Put the water, milk, salt and butter in a suitable container. Turn the stove on and once the mixture comes to a boil, pour in the flour, while stirring vigorously until the mixture clumps up and you get a smooth steamed dough. Leave the dough to cool.
To the cooled dough, add the eggs, 1 by 1, while stirring until the dough absorbs them.
Divide the mixture into 2. Cover the bottom of a form with a cake ring with baking paper. Pour in one part of the dough and spread it out along the entire bottom, without evening it out. Bake in a preheated oven until golden. Do the same for the 2nd layer.
Make a cream by beating the eggs with the sugar, then add the starch, stirred in 2/3 cup (150 ml) milk. Add the mixture to the rest of the warm milk (pot on low heat) and stir nonstop until you obtain a fluffy cream. Add the vanilla.
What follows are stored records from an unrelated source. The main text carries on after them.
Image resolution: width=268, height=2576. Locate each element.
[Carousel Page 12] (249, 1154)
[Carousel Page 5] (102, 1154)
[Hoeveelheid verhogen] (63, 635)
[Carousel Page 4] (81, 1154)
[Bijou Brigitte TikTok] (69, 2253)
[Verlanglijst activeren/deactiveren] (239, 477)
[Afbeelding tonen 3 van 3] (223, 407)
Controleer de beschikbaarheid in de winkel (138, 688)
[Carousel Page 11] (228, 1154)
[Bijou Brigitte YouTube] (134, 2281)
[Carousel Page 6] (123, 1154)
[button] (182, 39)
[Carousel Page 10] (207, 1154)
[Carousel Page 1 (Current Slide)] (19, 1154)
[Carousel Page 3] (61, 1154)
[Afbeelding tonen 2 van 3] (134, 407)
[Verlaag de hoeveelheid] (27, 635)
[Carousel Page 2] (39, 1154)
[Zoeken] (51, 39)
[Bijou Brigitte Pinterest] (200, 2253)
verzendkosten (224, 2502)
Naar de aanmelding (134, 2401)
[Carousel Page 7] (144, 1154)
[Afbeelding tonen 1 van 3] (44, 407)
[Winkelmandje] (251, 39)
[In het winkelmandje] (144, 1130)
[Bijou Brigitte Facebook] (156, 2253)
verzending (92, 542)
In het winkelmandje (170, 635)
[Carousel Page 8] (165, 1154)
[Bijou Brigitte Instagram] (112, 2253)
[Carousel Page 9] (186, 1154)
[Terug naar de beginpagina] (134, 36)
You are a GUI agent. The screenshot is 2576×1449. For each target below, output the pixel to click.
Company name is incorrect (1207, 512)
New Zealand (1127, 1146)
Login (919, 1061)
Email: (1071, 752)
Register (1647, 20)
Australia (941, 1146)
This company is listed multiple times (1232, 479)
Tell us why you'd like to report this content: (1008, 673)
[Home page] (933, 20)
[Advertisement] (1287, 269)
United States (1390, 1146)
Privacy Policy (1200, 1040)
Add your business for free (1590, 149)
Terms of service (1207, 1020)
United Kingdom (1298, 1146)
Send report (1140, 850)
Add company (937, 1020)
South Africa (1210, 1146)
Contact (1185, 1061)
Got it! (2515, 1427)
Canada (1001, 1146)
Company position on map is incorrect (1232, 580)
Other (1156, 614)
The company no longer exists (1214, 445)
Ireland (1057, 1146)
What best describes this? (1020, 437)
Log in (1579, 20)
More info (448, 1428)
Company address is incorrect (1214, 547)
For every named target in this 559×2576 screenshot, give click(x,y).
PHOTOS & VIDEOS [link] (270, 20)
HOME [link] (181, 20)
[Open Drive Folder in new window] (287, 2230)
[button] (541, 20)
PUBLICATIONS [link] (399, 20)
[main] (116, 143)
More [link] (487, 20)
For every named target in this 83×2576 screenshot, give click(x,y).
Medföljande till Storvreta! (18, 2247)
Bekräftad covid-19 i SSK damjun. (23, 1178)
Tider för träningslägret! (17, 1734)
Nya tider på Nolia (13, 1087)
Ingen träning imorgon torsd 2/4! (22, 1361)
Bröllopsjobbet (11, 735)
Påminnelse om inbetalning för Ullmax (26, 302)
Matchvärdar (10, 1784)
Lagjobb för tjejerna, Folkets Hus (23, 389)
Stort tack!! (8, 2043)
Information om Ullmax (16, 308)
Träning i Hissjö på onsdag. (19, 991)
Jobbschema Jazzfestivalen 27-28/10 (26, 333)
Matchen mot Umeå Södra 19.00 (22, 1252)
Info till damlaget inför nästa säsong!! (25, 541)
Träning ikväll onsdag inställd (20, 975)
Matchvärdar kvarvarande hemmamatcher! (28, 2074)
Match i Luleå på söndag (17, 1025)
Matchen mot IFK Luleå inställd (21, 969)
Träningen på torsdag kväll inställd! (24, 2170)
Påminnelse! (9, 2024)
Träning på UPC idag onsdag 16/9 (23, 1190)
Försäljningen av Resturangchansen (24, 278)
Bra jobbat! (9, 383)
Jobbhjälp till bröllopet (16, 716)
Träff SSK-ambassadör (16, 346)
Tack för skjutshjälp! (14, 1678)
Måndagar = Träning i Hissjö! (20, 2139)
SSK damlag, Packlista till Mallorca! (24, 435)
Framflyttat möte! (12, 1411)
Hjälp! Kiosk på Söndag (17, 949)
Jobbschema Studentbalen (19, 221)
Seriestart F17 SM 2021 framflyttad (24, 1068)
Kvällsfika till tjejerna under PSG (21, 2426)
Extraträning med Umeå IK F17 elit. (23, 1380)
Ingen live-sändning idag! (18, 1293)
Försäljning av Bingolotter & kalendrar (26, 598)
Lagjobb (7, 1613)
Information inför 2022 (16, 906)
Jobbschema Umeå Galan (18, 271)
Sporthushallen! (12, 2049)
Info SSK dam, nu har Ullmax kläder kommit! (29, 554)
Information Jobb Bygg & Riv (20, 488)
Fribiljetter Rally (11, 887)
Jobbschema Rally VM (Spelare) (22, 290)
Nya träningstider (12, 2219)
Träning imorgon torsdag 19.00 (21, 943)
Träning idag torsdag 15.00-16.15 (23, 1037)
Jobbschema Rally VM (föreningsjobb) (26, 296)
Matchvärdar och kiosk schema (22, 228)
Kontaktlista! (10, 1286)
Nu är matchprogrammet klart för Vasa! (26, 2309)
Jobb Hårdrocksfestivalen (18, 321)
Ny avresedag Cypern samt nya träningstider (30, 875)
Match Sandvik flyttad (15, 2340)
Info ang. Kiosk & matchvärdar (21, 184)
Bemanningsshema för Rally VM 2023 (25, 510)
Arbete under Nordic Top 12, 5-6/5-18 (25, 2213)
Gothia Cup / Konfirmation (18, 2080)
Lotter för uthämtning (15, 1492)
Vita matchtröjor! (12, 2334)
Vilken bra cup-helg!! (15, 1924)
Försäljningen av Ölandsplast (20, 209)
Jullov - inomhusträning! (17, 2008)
Leave the resulting cream to cool.
Beat the butter to a fluffy cream. Add it, spoon by spoon, to the other cooled cream and stir with a mixer until the mixture becomes homogeneous.
Pour cream over the 1st layer you made, smooth it out evenly and place the 2nd layer on top.
Leave it to set for about 2-3 hours. Sprinkle the ready cake with powdered sugar.